- Motto: Explorare, Discere, Sociare (Latin)
- Parent school: Lewis & Clark College
- Established: 1915
- School type: Private
- Parent endowment: US$231.2 million
- Dean: Alicia Ouellette
- Location: Portland, Oregon, US
- Enrollment: 719
- Faculty: 107
- USNWR ranking: 84th (2024)
- Bar pass rate: 87% (ABA profile)
- Website: law.lclark.edu
- ABA profile: Lewis & Clark Profile

= Lewis & Clark Law School =

Private law school in Portland, Oregon, US

The Northwestern School of Law of Lewis and Clark College (also known as Lewis & Clark Law School), is an American Bar Association-approved private law school in Portland, Oregon.

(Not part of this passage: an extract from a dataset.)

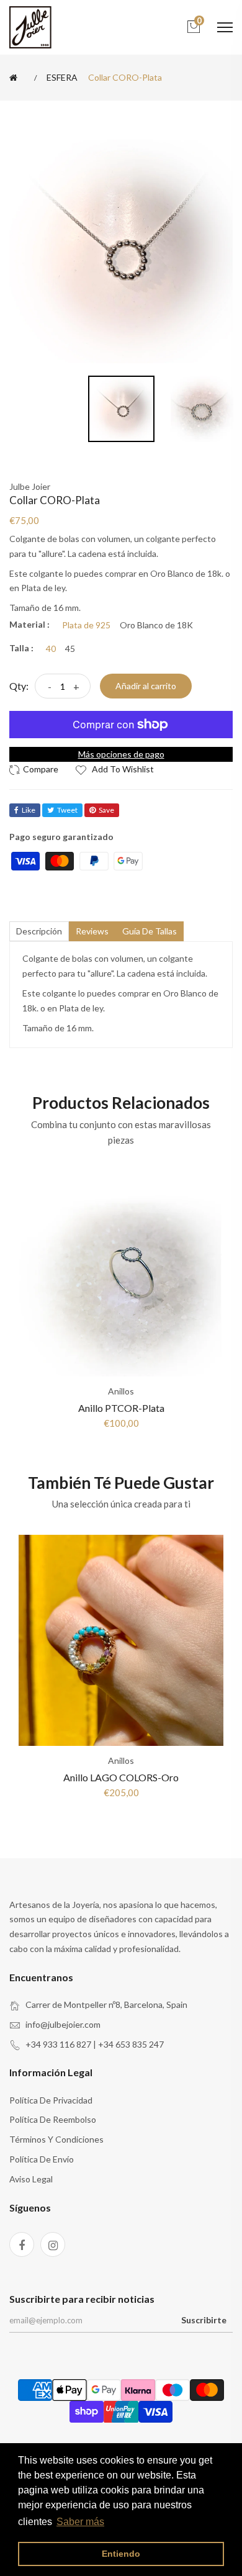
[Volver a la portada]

The law school received ABA approval in 1970 and joined the Association of American Law Schools (AALS) in 1973.

Lewis & Clark Law School offers the Juris Doctor (J.D.) degree, including a range of scholastic concentrations and legal certificate programs, as well as Master of Laws (LLM) and Master of Studies in Law (MSL) degrees in environmental, natural resources, and energy law, and LLM and MSL degrees in animal law.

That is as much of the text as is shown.